Mussack Thomas, Ladurner R, Rock C, Trupka A, Gross M

机构信息

Chirurgische Klinik und Poliklinik--Innenstadt, Germany.

出版信息

Dtsch Med Wochenschr. 2002 Apr 12;127(15):786-90. doi: 10.1055/s-2002-25020.

Abstract

INTRODUCTION

Management of symptomatic cholecystolithiasis is vitally influenced by dilated biliary tract and choledocholithiasis.

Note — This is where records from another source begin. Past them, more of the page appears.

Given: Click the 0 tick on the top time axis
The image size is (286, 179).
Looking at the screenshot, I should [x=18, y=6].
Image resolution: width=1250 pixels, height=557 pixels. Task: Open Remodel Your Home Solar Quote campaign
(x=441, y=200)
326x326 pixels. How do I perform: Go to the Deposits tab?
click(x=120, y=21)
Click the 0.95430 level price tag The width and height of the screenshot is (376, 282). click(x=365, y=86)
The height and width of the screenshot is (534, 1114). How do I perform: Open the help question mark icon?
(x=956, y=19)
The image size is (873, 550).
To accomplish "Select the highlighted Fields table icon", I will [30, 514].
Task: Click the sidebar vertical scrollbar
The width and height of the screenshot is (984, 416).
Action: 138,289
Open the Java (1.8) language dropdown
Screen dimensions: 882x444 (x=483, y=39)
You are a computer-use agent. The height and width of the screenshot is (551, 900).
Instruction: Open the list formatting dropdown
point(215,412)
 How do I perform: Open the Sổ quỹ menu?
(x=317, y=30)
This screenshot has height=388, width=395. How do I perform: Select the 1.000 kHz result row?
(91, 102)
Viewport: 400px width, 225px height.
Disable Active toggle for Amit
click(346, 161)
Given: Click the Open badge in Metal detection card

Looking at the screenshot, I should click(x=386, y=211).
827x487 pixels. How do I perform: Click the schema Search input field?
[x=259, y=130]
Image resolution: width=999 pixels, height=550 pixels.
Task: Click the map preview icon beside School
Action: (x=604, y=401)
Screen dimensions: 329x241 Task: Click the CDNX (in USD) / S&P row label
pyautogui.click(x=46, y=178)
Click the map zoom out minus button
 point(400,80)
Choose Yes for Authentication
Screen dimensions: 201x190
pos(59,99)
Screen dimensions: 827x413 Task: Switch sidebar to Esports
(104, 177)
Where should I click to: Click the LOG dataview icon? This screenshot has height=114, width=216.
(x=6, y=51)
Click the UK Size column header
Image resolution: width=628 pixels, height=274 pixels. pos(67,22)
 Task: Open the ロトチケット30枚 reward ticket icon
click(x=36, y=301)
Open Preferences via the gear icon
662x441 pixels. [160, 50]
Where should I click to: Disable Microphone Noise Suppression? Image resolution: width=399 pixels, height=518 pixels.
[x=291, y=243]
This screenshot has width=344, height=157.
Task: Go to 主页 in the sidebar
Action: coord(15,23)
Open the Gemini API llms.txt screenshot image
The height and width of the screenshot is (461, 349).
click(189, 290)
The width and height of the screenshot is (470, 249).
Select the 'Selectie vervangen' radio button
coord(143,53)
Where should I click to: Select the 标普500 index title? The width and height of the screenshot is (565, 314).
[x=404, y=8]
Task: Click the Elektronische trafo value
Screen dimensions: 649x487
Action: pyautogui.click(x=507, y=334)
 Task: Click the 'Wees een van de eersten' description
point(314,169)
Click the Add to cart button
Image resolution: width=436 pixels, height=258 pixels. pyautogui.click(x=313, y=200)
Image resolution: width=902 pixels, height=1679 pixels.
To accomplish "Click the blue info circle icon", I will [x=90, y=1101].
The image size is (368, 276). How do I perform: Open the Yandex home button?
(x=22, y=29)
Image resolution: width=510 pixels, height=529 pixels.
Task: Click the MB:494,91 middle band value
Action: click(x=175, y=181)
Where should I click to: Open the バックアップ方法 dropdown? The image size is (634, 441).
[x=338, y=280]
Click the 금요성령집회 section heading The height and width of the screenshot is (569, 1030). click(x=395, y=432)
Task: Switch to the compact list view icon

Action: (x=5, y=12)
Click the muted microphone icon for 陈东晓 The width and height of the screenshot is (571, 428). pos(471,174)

The objectives of this prospective pilot study were to evaluate the diagnostic value of preoperative magnetic resonance cholangiography (MRC) compared to diagnostic endoscopic retrograde cholangiography (ERC) and to establish an efficient algorithm for diagnostics and treatment of choledocholithiasis.

METHODS

All consecutive patients with cholecystolithiasis and dilated biliary tract proven by sonography as well as elevated liver function tests were enrolled within 12 months. Patients without evidence of bile duct calculi underwent preoperative MRC, whereas patients with choledocholithiasis immediate ERC.

RESULTS

58 patients (30 male, 28 female) with a median age of 59.4 years underwent preoperative MRC. In 18 patients (10 male, 8 female; median age 63.5 years) with evidence of choledocholithiasis we subsequently performed ERC and papillotomy. Bile duct stones were detected and removed after papillotomy in 10 patients, whereas calculi could not be found anymore in 8 patients. The remaining 40 patients without calculi evident on MRC were transferred to magnetic resonance tomography and ERC in case of suspected malignancy or to cholecystectomy and intraoperative cholangiography (IOC), which could definitely exclude choledocholithiasis. In comparison to ERC respectively IOC, MRC was able to detect bile duct stones with a sensitivity of 100% and a specificity of 83.3%.

CONCLUSIONS

Non-invasive MRC seems to replace diagnostic ERC concerning the presence of choledocholithiasis in case of cholecystolithiasis and dilated biliary tract with a high sensitivity. The preoperative ERC with stone extraction is still the therapy of choice in case of radiologically confirmed choledocholithiasis.

摘要

引言

有症状的胆囊结石的治疗受到胆道扩张和胆总管结石的重大影响。本前瞻性初步研究的目的是评估术前磁共振胆胰管造影(MRC)与诊断性内镜逆行胆胰管造影(ERC)相比的诊断价值,并建立一种胆总管结石诊断和治疗的有效算法。

方法

在12个月内纳入所有经超声证实有胆囊结石和胆道扩张以及肝功能检查升高的连续患者。无胆管结石证据的患者接受术前MRC,而有胆总管结石的患者立即进行ERC。

结果

58例患者(男性30例,女性28例),中位年龄59.4岁,接受了术前MRC。在18例有胆总管结石证据的患者(男性10例,女性8例;中位年龄63.5岁)中,我们随后进行了ERC和乳头切开术。10例患者在乳头切开术后检测并取出了胆管结石,而8例患者未再发现结石。其余40例MRC未发现结石证据的患者,如怀疑有恶性肿瘤则转至磁共振断层扫描和ERC,或转至胆囊切除术和术中胆管造影(IOC),后者可明确排除胆总管结石。与ERC或IOC相比,MRC检测胆管结石的敏感性为100%,特异性为83.3%。

结论

对于胆囊结石合并胆道扩张且存在胆总管结石的情况,非侵入性MRC似乎可以以高敏感性取代诊断性ERC。对于经放射学证实的胆总管结石,术前ERC取石仍是首选治疗方法。